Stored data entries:
-- Opening Marker --
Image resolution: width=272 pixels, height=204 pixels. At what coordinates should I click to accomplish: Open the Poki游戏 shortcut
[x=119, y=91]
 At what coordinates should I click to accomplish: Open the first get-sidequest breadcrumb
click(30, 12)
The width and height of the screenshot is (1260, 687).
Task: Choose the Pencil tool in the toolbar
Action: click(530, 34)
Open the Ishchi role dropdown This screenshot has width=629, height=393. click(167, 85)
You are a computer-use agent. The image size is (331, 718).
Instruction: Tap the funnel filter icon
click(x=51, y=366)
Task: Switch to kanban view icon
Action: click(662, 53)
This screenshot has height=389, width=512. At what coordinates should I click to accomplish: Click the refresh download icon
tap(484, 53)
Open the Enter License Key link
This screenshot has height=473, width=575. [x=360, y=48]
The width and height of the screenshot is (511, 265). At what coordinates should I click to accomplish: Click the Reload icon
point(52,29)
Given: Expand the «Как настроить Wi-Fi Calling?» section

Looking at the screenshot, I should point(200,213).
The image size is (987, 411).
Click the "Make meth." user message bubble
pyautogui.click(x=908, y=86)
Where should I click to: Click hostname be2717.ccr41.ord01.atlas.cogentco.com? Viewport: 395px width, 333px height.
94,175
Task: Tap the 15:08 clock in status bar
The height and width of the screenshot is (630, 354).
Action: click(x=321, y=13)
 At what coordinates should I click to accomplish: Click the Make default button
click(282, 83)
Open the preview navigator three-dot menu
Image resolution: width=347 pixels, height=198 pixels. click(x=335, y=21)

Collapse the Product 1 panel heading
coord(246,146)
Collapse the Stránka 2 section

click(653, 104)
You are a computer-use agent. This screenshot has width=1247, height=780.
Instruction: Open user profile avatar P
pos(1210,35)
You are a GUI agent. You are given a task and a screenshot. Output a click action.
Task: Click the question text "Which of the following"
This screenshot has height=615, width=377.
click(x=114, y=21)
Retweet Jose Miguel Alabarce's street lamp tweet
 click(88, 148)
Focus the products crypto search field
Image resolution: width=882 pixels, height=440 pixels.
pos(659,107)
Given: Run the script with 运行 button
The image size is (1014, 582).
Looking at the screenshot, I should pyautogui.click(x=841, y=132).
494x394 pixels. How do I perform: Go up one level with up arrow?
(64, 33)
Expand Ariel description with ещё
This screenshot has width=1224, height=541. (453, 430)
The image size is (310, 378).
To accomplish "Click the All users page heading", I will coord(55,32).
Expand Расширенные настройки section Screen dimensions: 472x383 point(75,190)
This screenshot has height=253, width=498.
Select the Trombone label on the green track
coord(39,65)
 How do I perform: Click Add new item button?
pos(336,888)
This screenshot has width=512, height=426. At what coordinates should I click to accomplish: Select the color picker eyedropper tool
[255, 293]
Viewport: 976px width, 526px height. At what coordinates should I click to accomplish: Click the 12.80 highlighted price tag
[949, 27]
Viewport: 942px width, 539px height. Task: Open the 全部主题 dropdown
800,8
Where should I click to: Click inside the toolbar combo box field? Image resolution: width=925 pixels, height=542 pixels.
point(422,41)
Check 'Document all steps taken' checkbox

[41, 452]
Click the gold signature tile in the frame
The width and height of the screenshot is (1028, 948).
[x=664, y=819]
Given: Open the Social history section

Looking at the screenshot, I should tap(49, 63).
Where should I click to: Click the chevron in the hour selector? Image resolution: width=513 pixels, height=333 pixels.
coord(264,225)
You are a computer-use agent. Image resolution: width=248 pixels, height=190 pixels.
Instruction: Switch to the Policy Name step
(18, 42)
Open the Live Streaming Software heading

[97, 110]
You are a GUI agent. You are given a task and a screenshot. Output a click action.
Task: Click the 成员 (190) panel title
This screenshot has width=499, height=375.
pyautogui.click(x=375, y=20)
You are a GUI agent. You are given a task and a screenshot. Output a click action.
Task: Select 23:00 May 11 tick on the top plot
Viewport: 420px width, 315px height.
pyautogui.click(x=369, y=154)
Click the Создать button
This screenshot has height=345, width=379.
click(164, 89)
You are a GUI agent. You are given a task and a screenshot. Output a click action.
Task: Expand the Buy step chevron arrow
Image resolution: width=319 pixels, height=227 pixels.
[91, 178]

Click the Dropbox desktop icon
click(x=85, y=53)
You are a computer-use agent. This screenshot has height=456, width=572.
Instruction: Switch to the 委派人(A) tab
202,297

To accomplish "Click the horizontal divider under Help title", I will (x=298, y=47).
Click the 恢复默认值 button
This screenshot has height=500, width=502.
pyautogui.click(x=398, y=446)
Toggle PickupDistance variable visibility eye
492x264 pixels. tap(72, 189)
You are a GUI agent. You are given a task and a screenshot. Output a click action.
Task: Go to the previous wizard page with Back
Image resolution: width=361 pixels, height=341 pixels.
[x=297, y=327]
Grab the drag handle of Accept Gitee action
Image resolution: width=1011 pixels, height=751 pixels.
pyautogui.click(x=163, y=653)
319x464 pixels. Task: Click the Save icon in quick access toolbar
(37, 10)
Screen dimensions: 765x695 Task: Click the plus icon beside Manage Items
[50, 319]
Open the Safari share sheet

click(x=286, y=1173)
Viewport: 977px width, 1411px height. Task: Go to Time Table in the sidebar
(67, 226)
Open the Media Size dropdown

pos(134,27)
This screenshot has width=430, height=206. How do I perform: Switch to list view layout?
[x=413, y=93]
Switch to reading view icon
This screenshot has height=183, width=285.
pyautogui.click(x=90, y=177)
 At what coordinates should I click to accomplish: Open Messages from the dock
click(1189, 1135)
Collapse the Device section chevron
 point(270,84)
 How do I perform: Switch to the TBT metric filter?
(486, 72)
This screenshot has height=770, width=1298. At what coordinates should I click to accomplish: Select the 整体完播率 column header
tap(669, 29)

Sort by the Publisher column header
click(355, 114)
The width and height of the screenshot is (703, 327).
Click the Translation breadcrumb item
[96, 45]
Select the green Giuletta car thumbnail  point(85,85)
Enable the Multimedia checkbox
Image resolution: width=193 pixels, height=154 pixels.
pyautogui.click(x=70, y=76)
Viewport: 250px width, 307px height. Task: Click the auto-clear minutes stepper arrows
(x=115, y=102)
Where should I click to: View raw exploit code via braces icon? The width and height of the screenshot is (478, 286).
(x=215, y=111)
-- Closing Marker --
# [Work item]
In the entries, some lines may contain the word "title". Give how many do, as a number by itself.

# [Exercise solution]
2